Reproduce the records below word for word, omitting the pictures from your answer.

Click-target data:

════

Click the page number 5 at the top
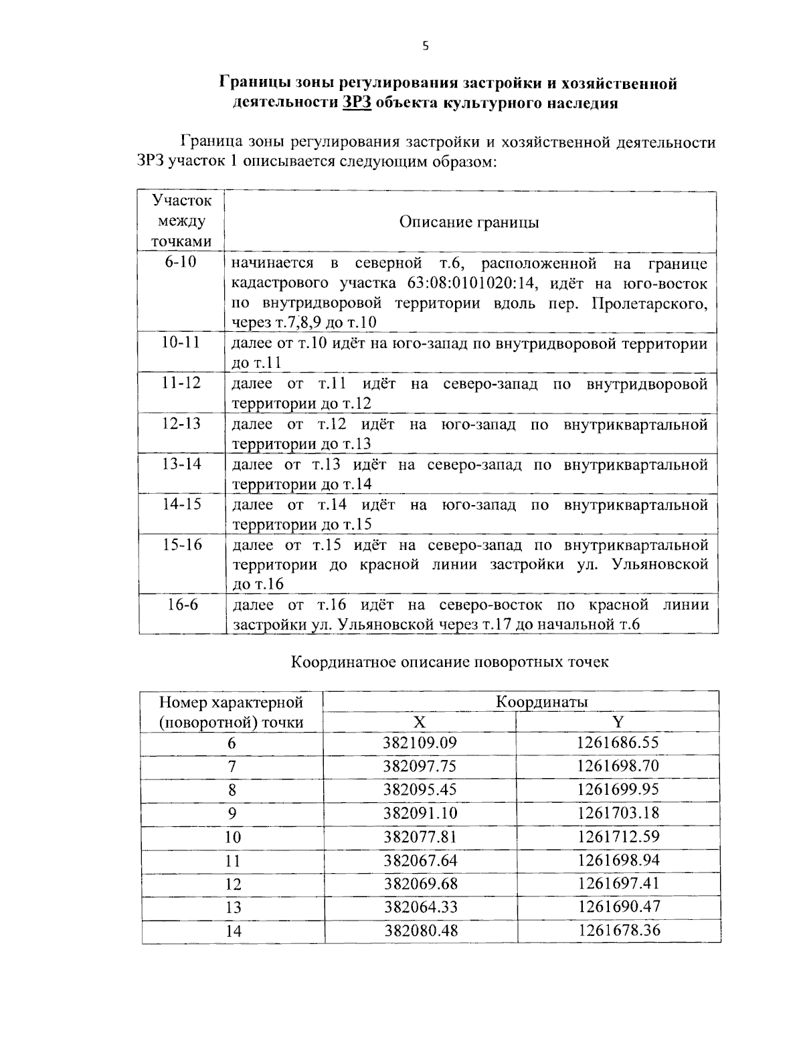[425, 46]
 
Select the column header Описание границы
[468, 222]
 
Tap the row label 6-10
[181, 262]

════

Correct result —
Click the page number 5 at the top
[425, 46]
 
Select the column header Описание границы
[468, 222]
 
Tap the row label 6-10
[181, 262]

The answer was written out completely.